§ Dataset records
*** Block opens ***
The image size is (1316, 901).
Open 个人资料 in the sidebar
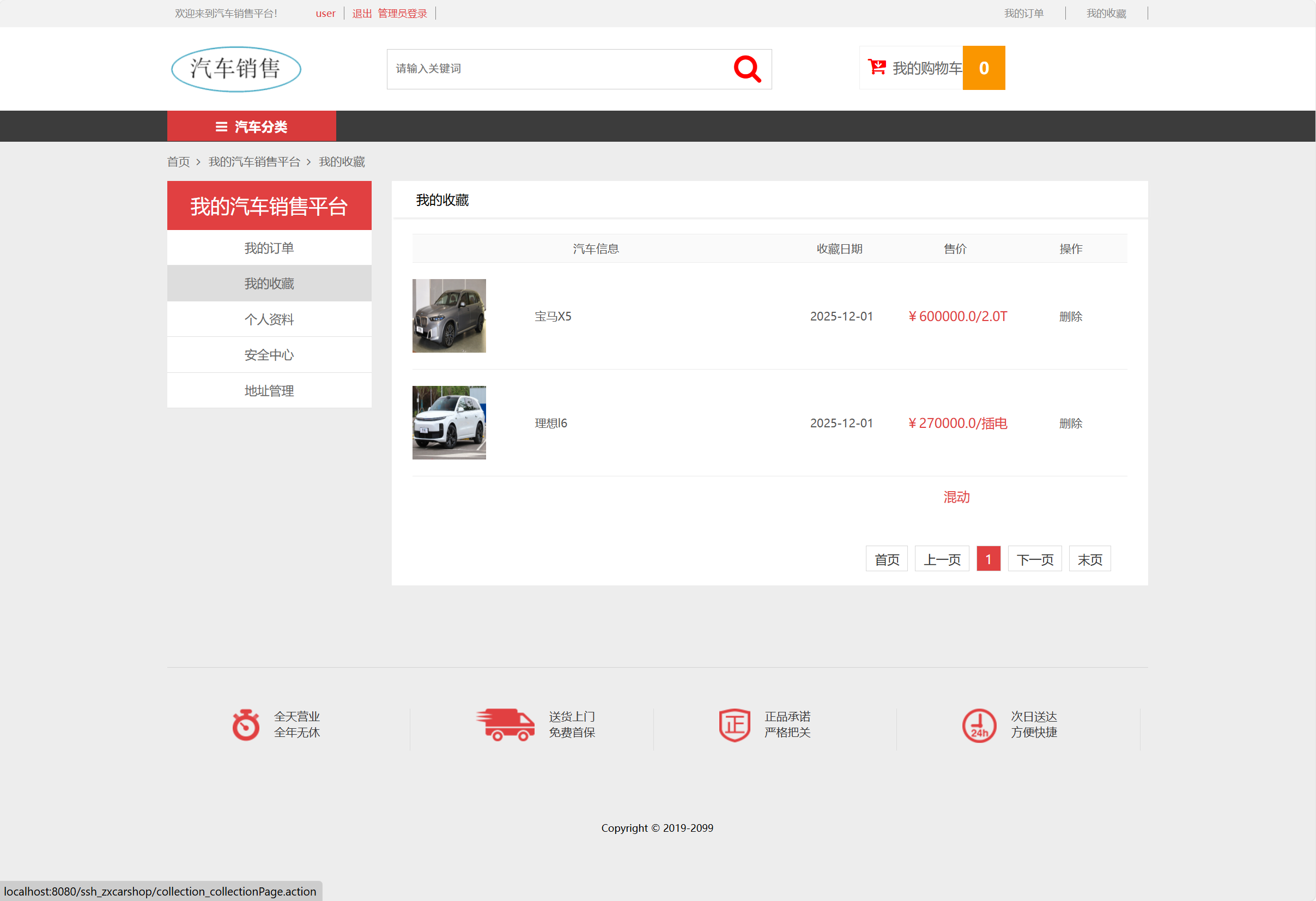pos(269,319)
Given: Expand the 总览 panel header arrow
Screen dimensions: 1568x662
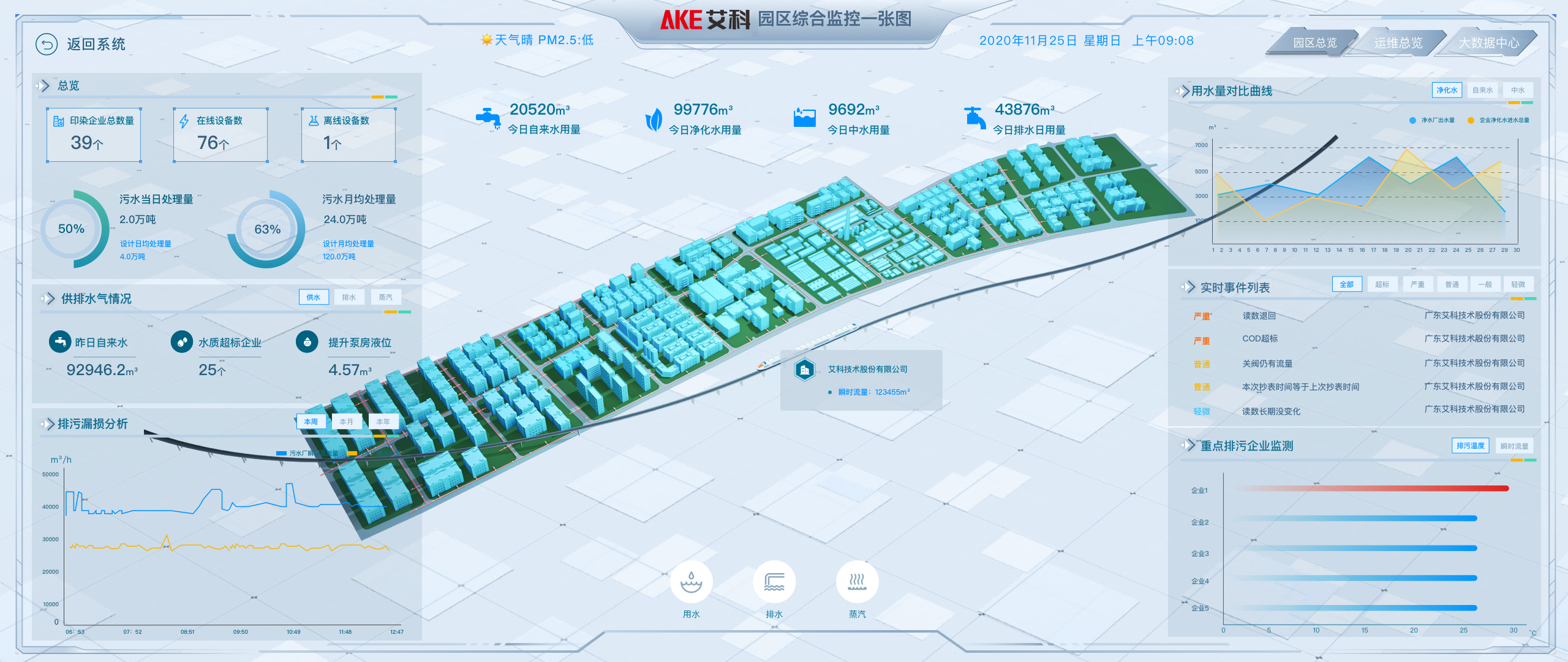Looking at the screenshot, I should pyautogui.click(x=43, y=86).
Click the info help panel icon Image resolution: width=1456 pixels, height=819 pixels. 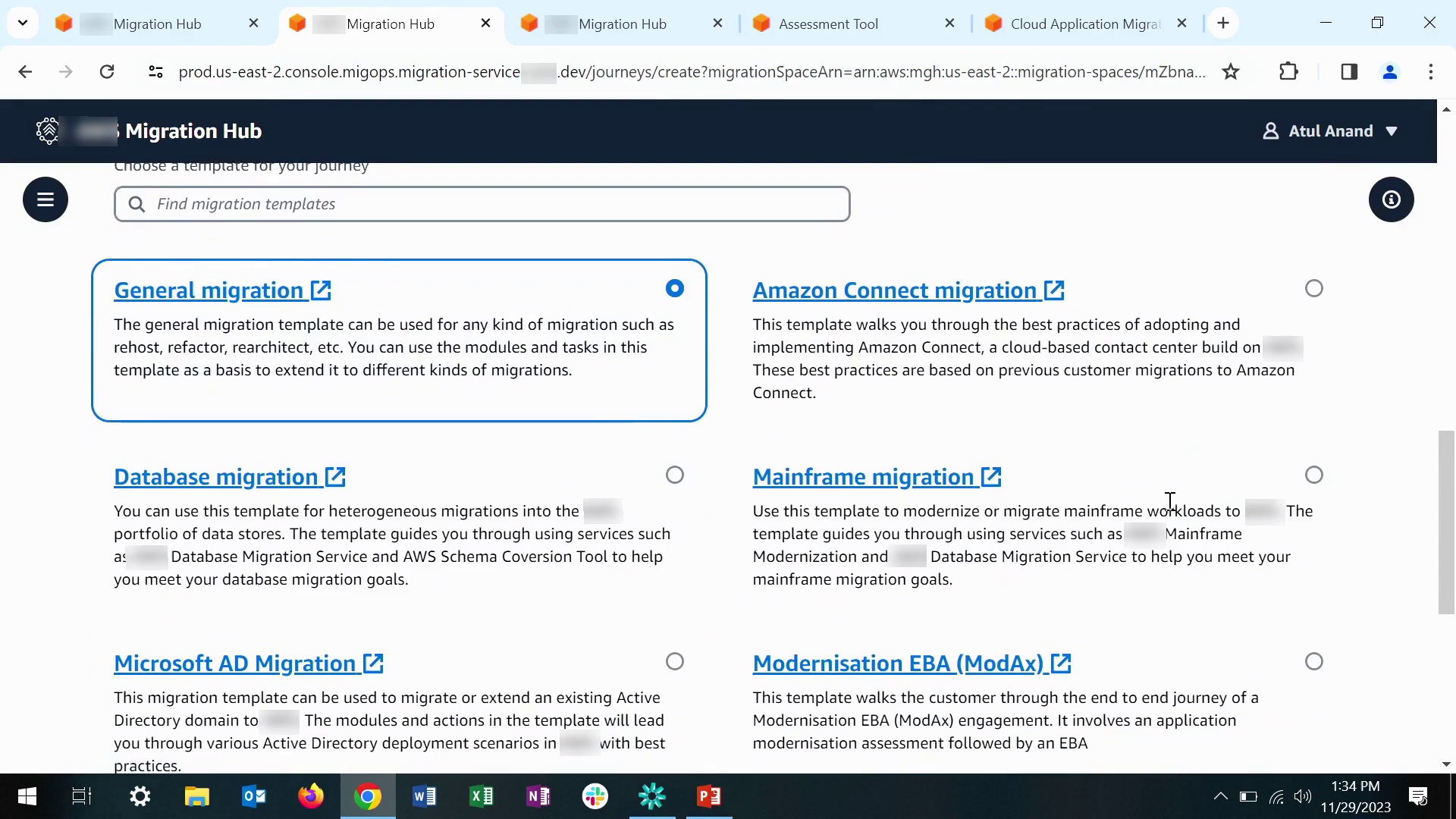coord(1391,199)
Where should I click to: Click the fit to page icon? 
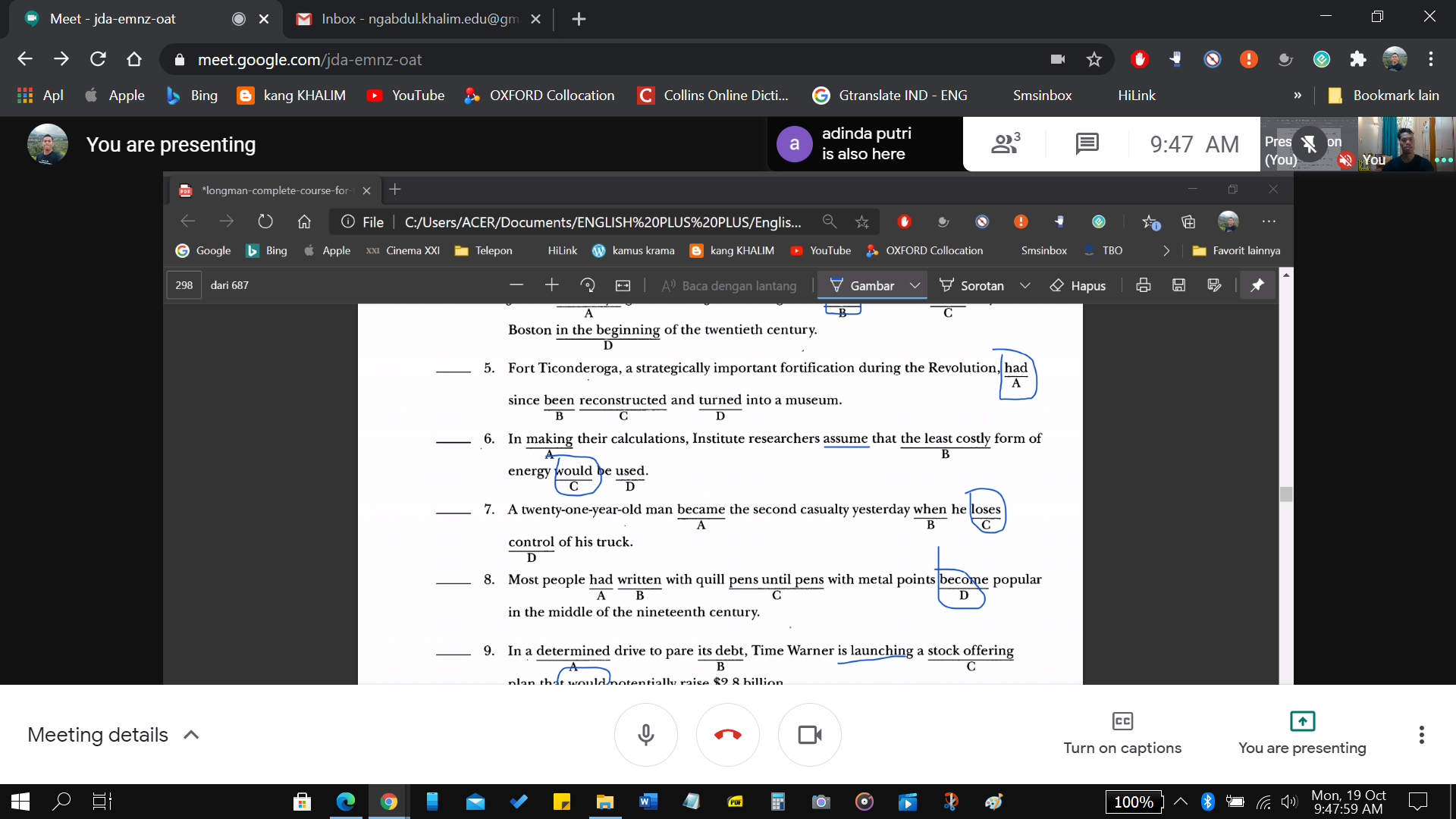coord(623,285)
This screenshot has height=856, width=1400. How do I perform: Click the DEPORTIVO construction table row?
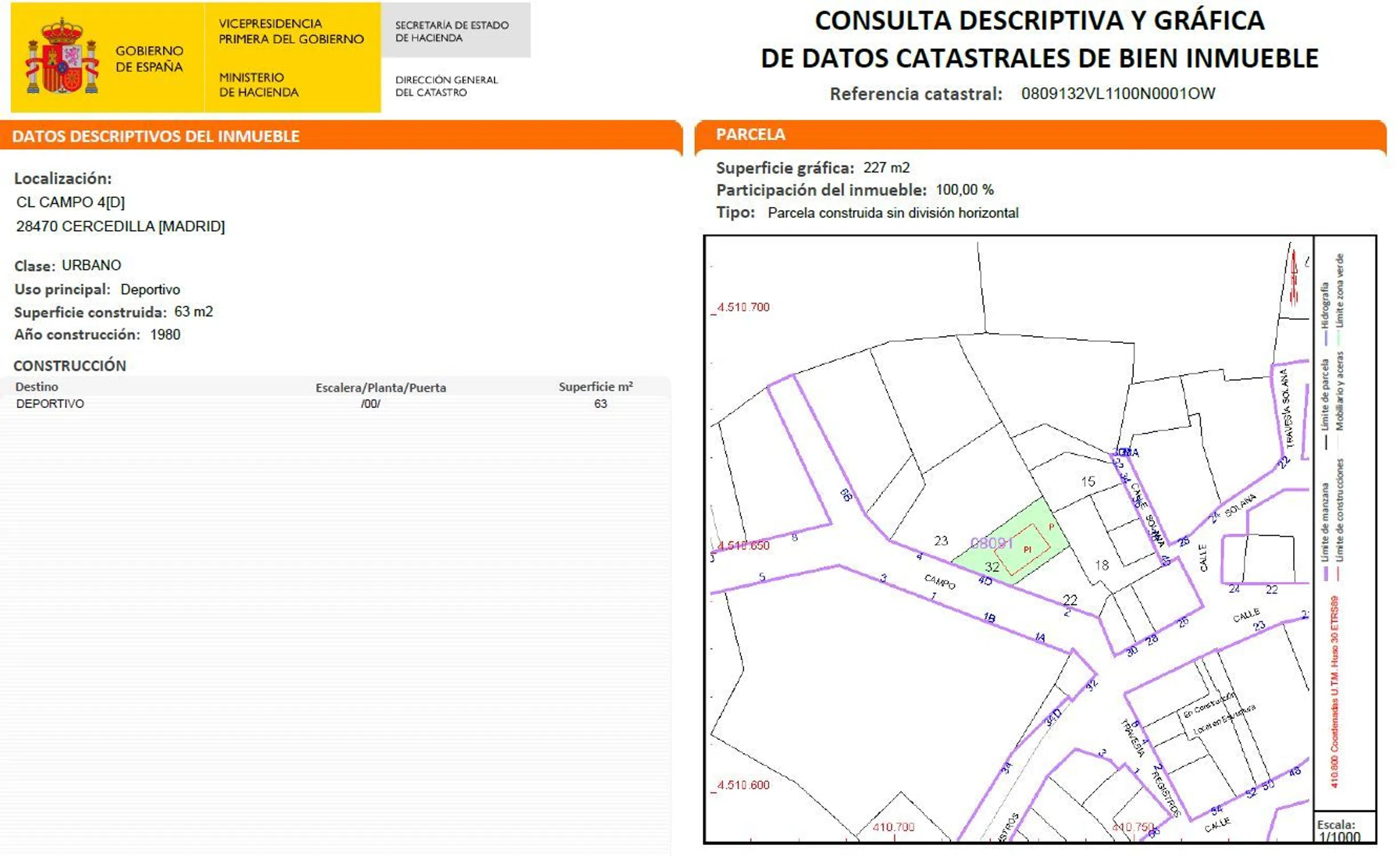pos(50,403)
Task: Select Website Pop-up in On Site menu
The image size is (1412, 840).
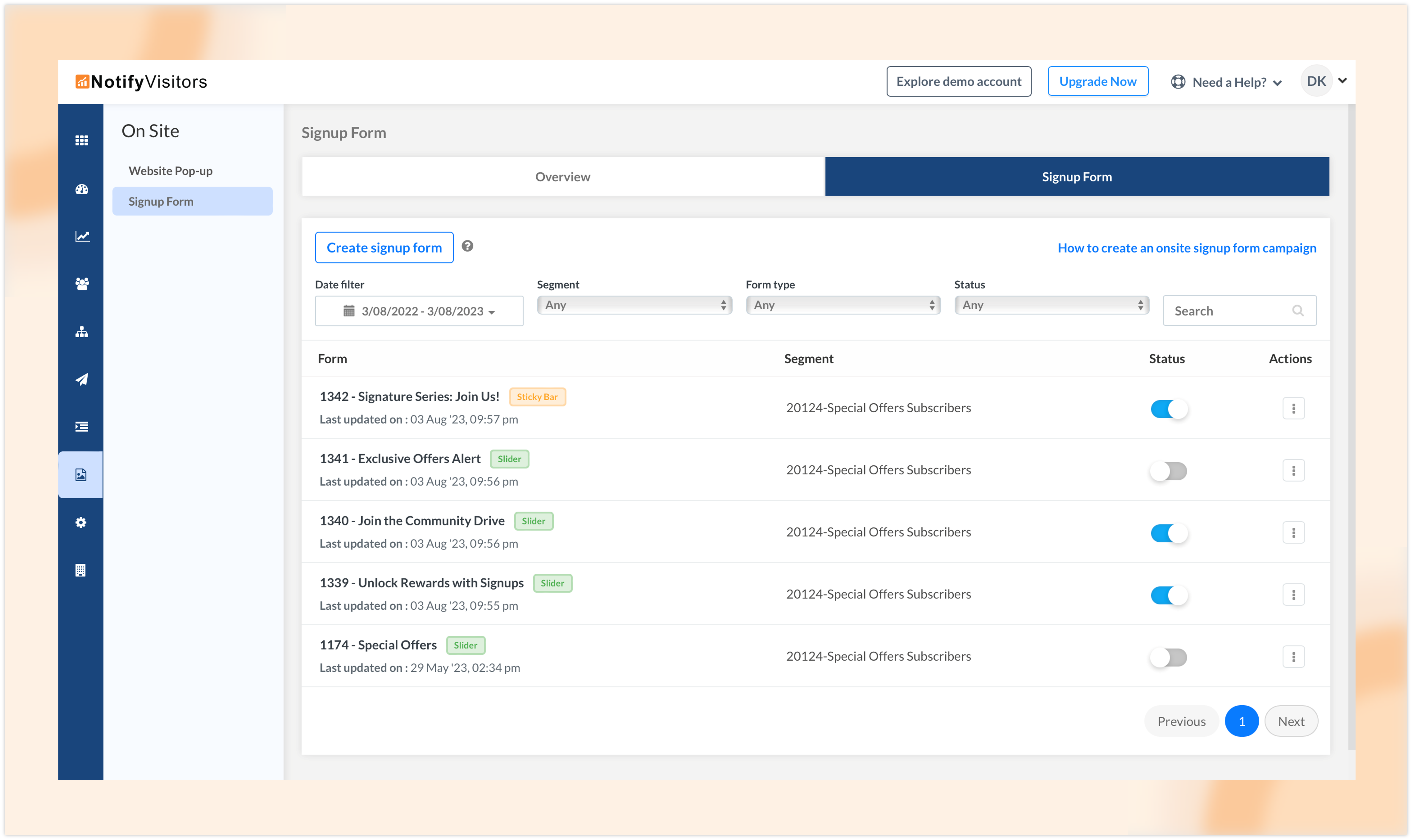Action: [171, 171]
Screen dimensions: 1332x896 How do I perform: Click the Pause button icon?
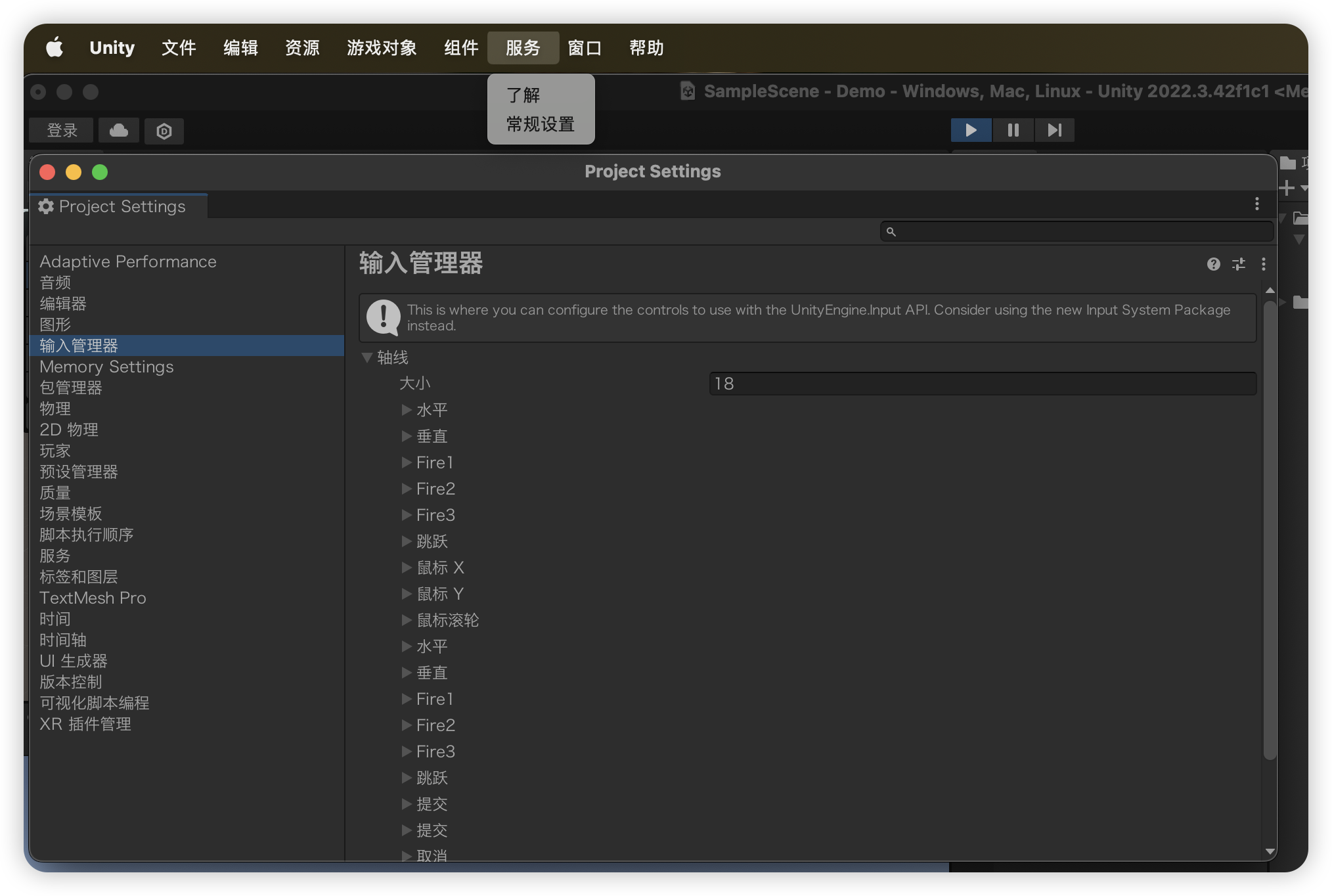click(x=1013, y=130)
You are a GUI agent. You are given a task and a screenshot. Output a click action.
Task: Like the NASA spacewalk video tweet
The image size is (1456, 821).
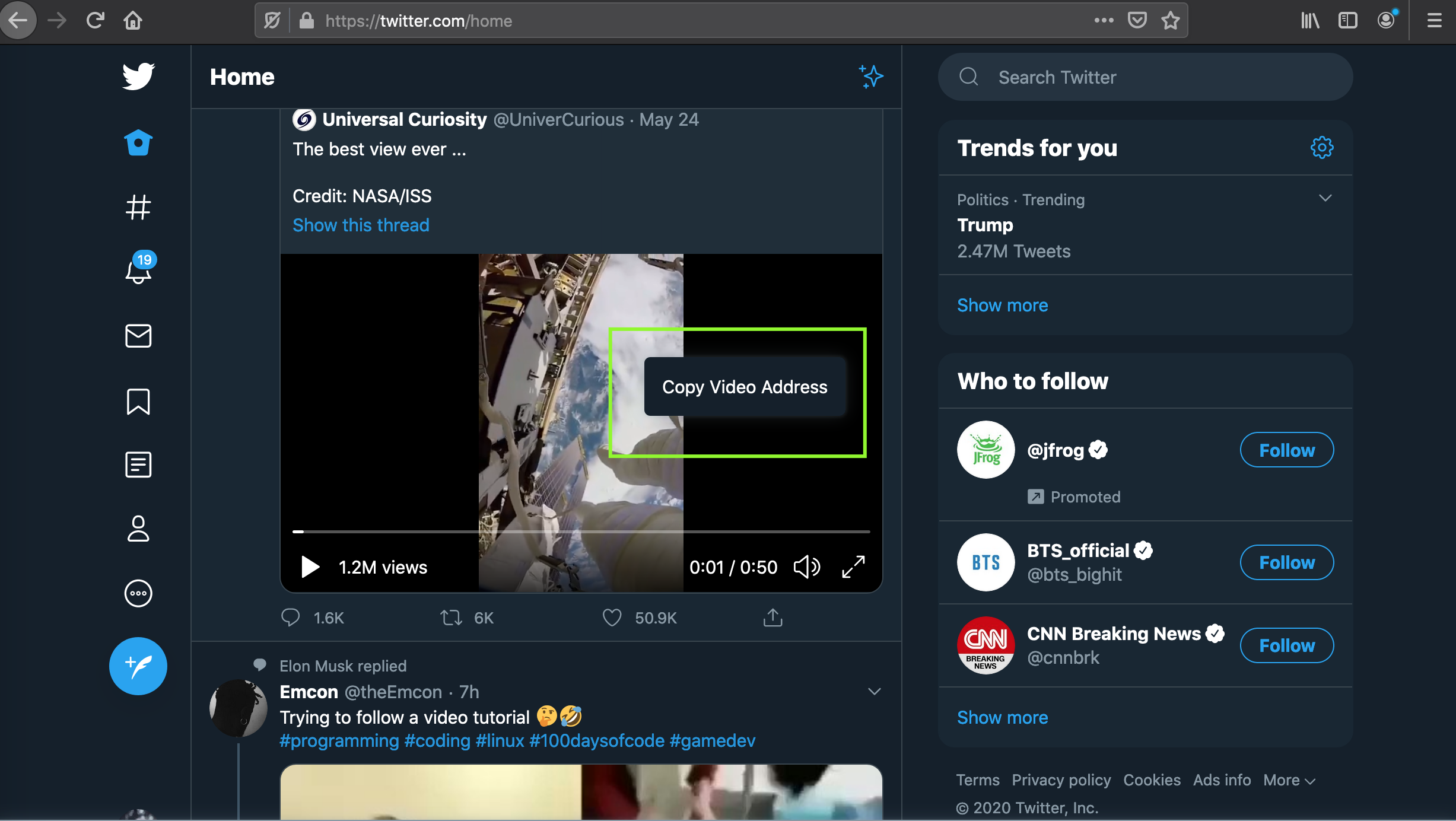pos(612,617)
*** Block closes ***
§ Brief
Copying starts at the line containing "This screenshot has" and ends at the last line of the material above; repeat only those lines exactly and omit the pictures.

§ Result
This screenshot has height=856, width=1400. How do I perform: Click the DEPORTIVO construction table row?
pos(50,403)
Task: Select Website Pop-up in On Site menu
The image size is (1412, 840).
Action: [171, 171]
Screen dimensions: 1332x896 How do I perform: Click the Pause button icon?
click(x=1013, y=130)
You are a GUI agent. You are given a task and a screenshot. Output a click action.
Task: Like the NASA spacewalk video tweet
The image size is (1456, 821).
pos(612,617)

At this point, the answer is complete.